→ **TEXTE À LIRE**
■ ■ ■ ■

Expropriation et droit immobilier au Québec : Changement de paradigme

24 septembre 2024 | Adina Georgescu, Camille Ingarao

Deux lois adoptées par l’Assemblée nationale du Québec à la fin de 2023 ont marqué un changement de paradigme important en matière d’expropriation et de droit immobilier au Québec : la Loi concernant l’expropriation (LCE) et la Loi modifiant la Loi sur la fiscalité municipale et d’autres dispositions législatives (LLFM).

Mais quelles en sont les principales incidences pour les propriétaires, développeurs immobiliers, municipalités et corps publics? Rappelons tout d’abord que l’expropriation s’entend de la confiscation d’un bien immobilier privé, sans le consentement de son propriétaire et à un moment que celui-ci n’a pas choisi. Elle le prive de l’usage du bien, de la perception de ses fruits et du droit d’en disposer à son gré.

Nouvelles règles en matière d’expropriation au Québec

En vigueur depuis le 29 décembre 2023, la LCE remplace la Loi sur l’expropriation (LSE) et le régime d’expropriation, en place au Québec depuis 1973. En bref :

  • Les nouvelles dispositions écartent le concept de la valeur au propriétaire,réduisant ainsi l’indemnité immobilière due au propriétaire dépossédé.
  • Pour déterminer la valeur d’un droit exproprié, il faut tenir compte de certaines considérations, dont les suivantes :
    • On peut choisir un usage différent de celui en cours à la date de l’expropriation, à condition qu’il soit autorisé par les lois et règlements en vigueur, de même que mis en œuvre dans les trois ans suivant l’expropriation.
    • L’usage choisi doit démontrer un rendement positif en regard du revenu net, ce qui s’avère problématique s’il s’agit d’une utilisation potentielle.
  • Certaines indemnités sont dorénavant plafonnées (ex. : pour les troubles, ennuis et inconvénients).
  • Certains types de préjudices ne sont pas indemnisés (ex. : ceux survenus avant l’expropriation ou causés par le projet de l’expropriant).

Limitation des dommages résultant de l’expropriation

La LCE limite également les dommages dus pour le préjudice causé directement par l’expropriation. À titre d’exemple, pour les projets d’entreprise qui ne pourront plus se réaliser en raison de l’expropriation, l’indemnité due à l’exproprié est restreinte aux projets permis par les lois et règlements municipaux, économiquement réalisables et rentables, et dont les travaux de construction commencent dans les trois ans qui suivent la date d’expropriation. Toutes les étapes préliminaires à l’implantation du projet doivent avoir été franchies à la date de l’expropriation, et tous les permis, autorisations et approbations requis, obtenus.

■ ■ ■ ■

→ **DONNÉES FOURNIES**

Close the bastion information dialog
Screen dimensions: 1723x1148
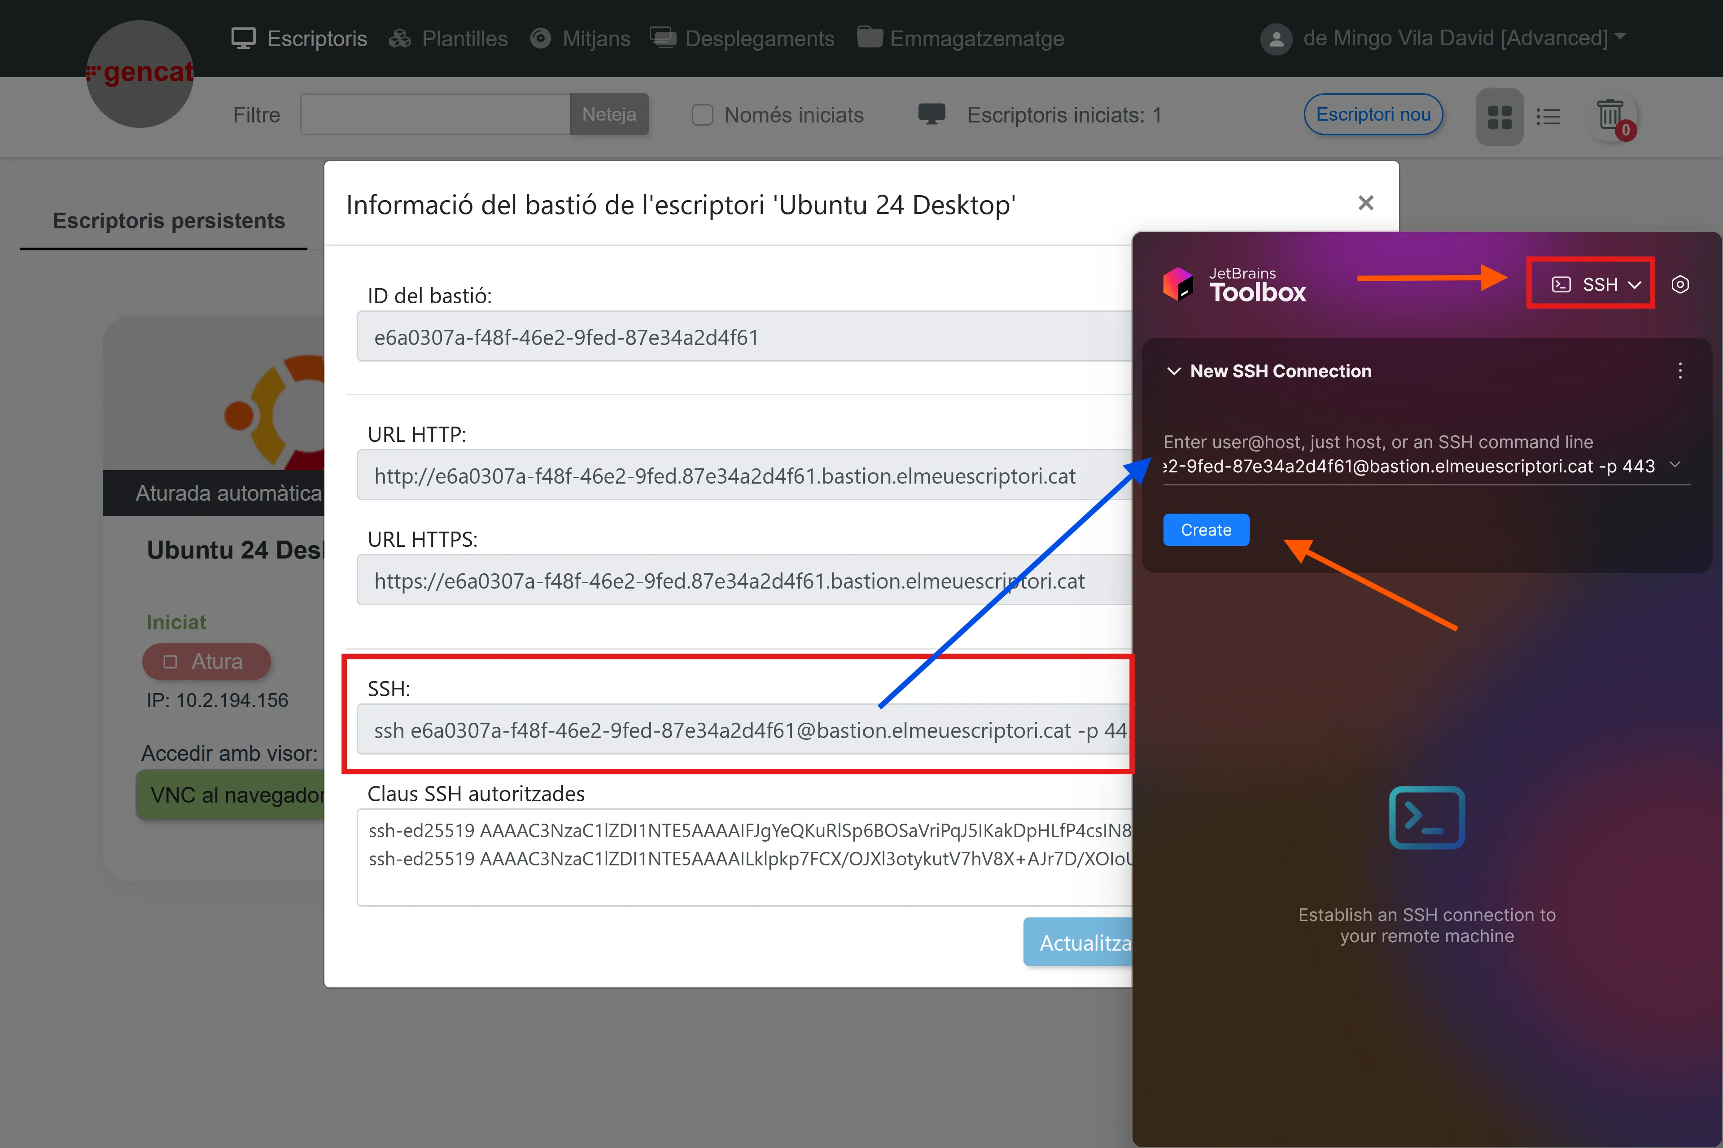[1366, 203]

■ ■ ■ ■

→ **TRAVAIL À FAIRE**
1) Selon le texte sur l'expropriation au Québec, depuis quelle date la Loi concernant l'expropriation est-elle en vigueur ?
2) Extrayez du texte sur l'expropriation au Québec le passage qui commence par « Expropriation et droit » et se termine par « disposer à son gré. ».

→ **RÉPONSES CI-DESSOUS**
1) Depuis le 29 décembre 2023.

2)
Expropriation et droit immobilier au Québec : Changement de paradigme

24 septembre 2024 | Adina Georgescu, Camille Ingarao

Deux lois adoptées par l’Assemblée nationale du Québec à la fin de 2023 ont marqué un changement de paradigme important en matière d’expropriation et de droit immobilier au Québec : la Loi concernant l’expropriation (LCE) et la Loi modifiant la Loi sur la fiscalité municipale et d’autres dispositions législatives (LLFM).

Mais quelles en sont les principales incidences pour les propriétaires, développeurs immobiliers, municipalités et corps publics? Rappelons tout d’abord que l’expropriation s’entend de la confiscation d’un bien immobilier privé, sans le consentement de son propriétaire et à un moment que celui-ci n’a pas choisi. Elle le prive de l’usage du bien, de la perception de ses fruits et du droit d’en disposer à son gré.